But for Ebet Rogers, moving from teaching at Silver Street, where she was for 21 years, to Slate Run Elementary, home of the Gators, hasn’t been easy. She’s had to get used to a new building, principal, other teachers, students and even busing — since Silver Street had only utilized one bus.
“It’s going better than I expected it to,” Rogers said. “I’m letting go of Silver and letting Slate Run in. That’s what’s best for the kids. They’ve adapted so much better than the teachers. They are resilient.”
The focus in the spring was on the four schools in the New Albany-Floyd County Consolidated School Corp. that closed: Children’s Academy of New Albany, Galena Elementary, Pine View Elementary and Silver Street Elementary. However, those closures meant redrawing the district lines for all the county’s public schools. Slate Run ended up losing about 90 to 100 kids to other schools, but gained about 100 to 110 from others as well, said Principal Sharon Jones. Out of a teaching staff of 25, Jones said only nine worked at the school last year, since many of the teachers followed the students to the new buildings.
Jones said she talked with a second-grader who was having a hard time making the transition to a new school.
“We sat and we talked about how all of this is new,” Jones said. “We’re all going through the same feelings. We’re missing our friends, but we’re making new friends.
“You have to get to know people. You have to learn all these new names. It’s kind of scary at first. You don’t know them and they don’t know you.”
She said the following day the young child had made a card and bracelet for her teacher to help her feel better about being in a new school.
Even those teachers who stayed at the school are having to deal with the change. Donna Krieger, special education teacher, has been at the school since 1994.
“Everyone has come into this knowing it would be hard, so we have tried our very best to work it out,” she said. “I have made several new friends.
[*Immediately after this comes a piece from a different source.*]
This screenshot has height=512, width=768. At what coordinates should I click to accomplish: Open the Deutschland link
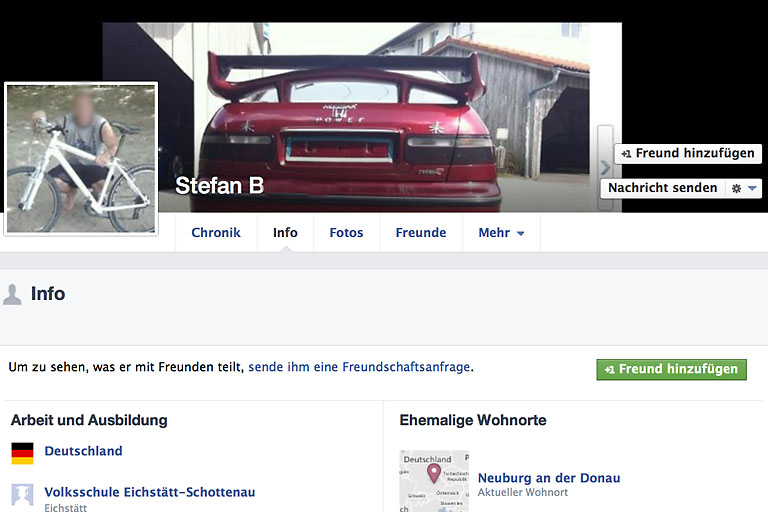pyautogui.click(x=83, y=451)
It’s been positive.”
Sophie Wambold, 10, was one of the students who moved to the school after having attended Silver Street.
“I was kind of scared at first, because I wouldn’t know no one,” she said.
But she has become best friends with a classmate, 10-year-old Carmyn Torres, who didn’t have to change schools.
“I think it’s great, because I didn’t think I’d make any new friends like Carmyn,” Wambold said.
Jones said it has been a learning curve for everyone, especially during the first few days of school to learn which doors to enter, how dismissal goes and more. Now, she said the focus is getting the children more comfortable, preparing them educationally and making sure they are well-rounded citizens.
“I have people here who love children and as long as we have that, we’re in good shape,” she said with a smile.